The UK Supreme Court has handed down its much-anticipated judgment confirming that those engaged by Uber were ‘workers’ and not self-employed contractors as contended by Uber. The distinction is important given that workers have various protections that are not afforded to the genuinely self-employed, including the right to be paid national minimum wage and the right to paid holiday.
The decision serves as a further reminder to companies, and particularly those operating within the gig economy, that the label placed on individuals at the outset of a relationship will have little bearing if it does not reflect what is happening on the ground.
Lord Leggatt, giving the sole judgment in the case, and recognising that there is often an imbalance of power between a company and those that it engages to perform work, states that it would be inconsistent with the purpose of the legislation to “treat the terms of a written contract as the starting point in determining whether an individual falls within the definition of a worker… It is the very fact that an employer is often in a position to dictate such contract terms and that the individual performing the work has little or no ability to influence those terms that gives rise to the need for statutory protection in the first place”.
Uber drivers were held to operate in an environment which was “very tightly defined and controlled by Uber” and therefore not reflective of self-employed status. Whilst companies can of course continue to engage individuals on a self-employed basis, this decision reinforces the need to carry out a full assessment as to the reality of the relationship.
Genuine autonomy and control over one’s own work are key indicators of self-employed status and if affording such independence is not practicable, employers need to give serious consideration to whether it is appropriate to engage workers or indeed employees.

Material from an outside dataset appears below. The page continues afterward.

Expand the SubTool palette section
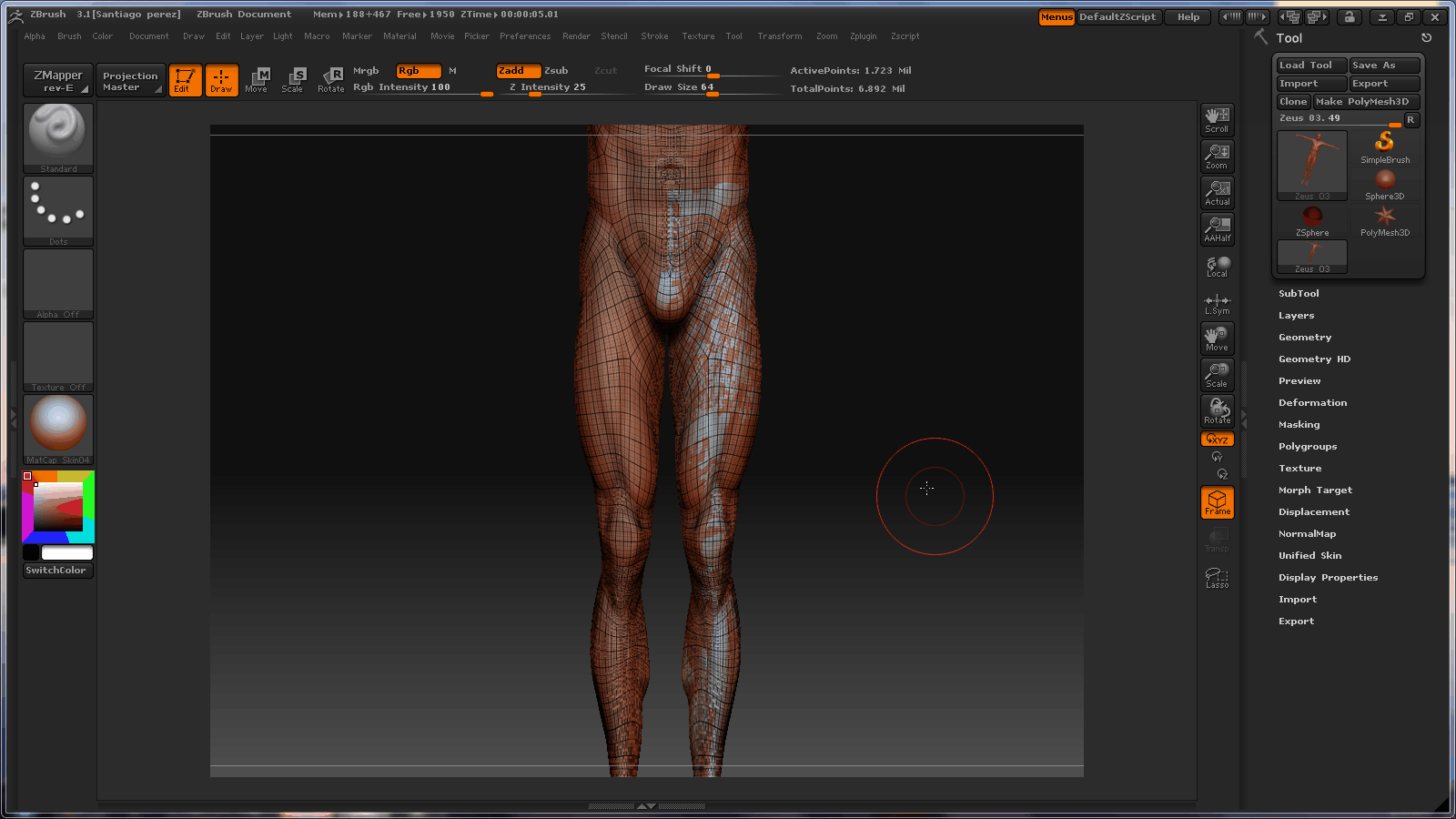This screenshot has height=819, width=1456. pos(1299,294)
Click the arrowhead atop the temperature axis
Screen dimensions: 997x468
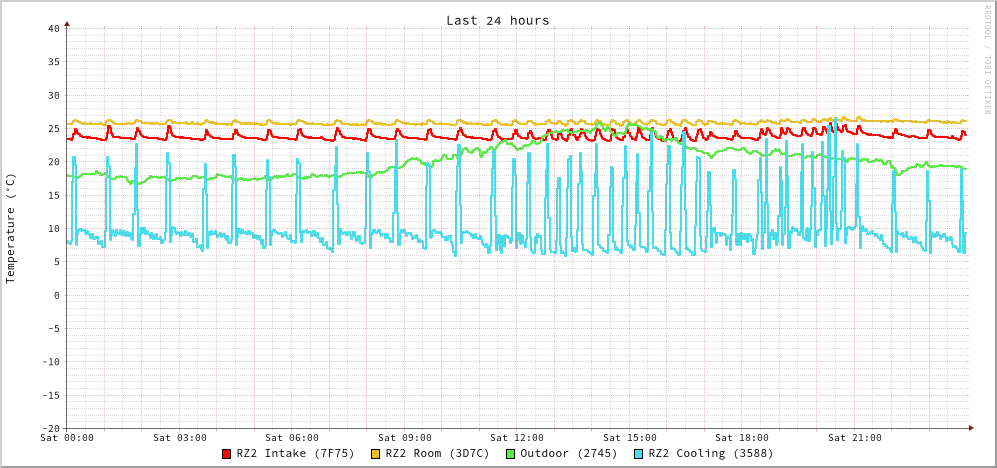(67, 22)
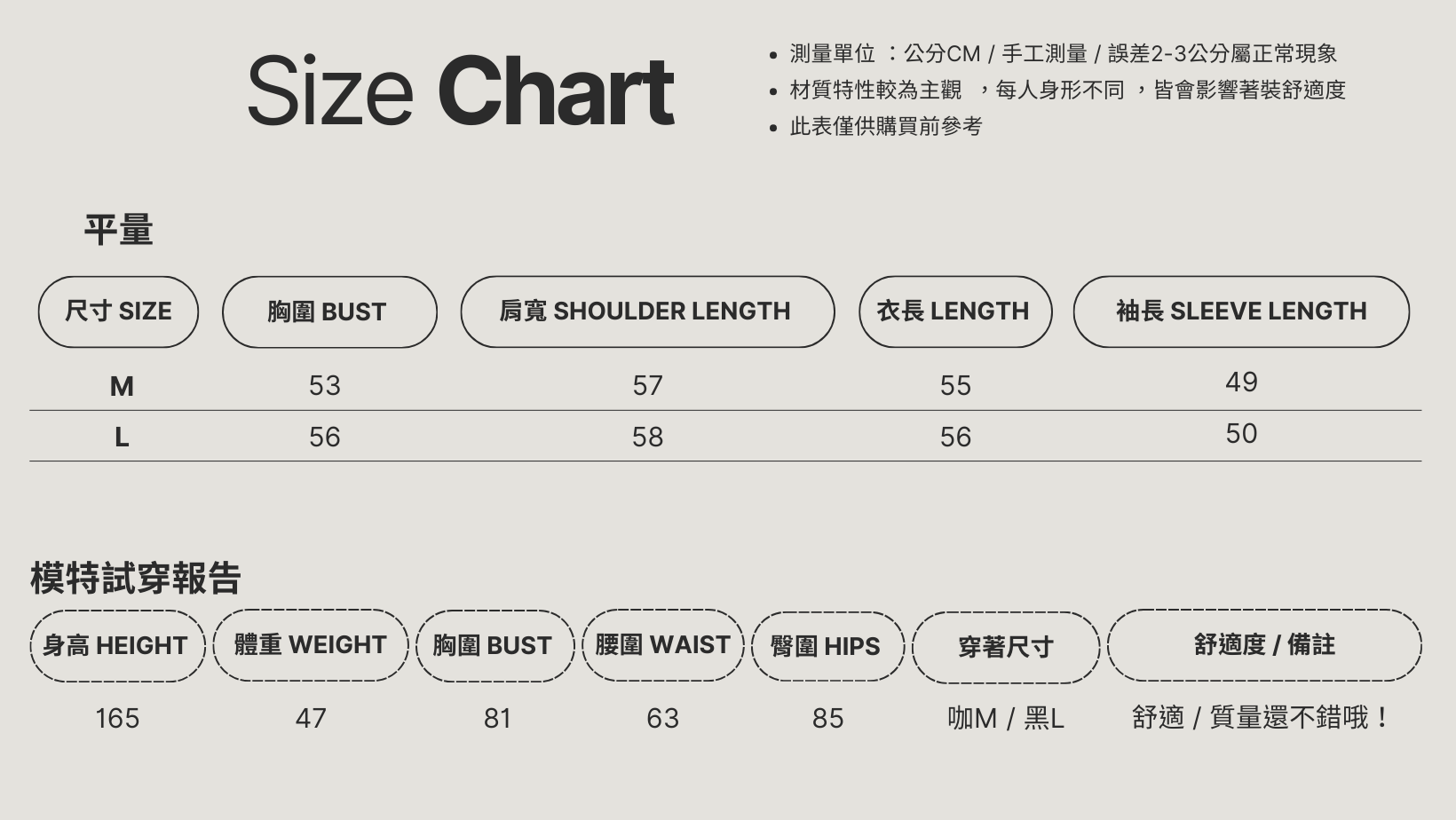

Such an assessment at an early stage will not only seek to ensure that individuals receive appropriate protection but also will mitigate against potential costly claims against the company in the future.
This judgment, together with the changes to IR35 and “off payroll” working that come into effect on 6 April 2021, pushes the issue of employment and worker status back to the top of the agenda.
- Sarah Cochrane is a senior associate in the employment team at Carson McDowell.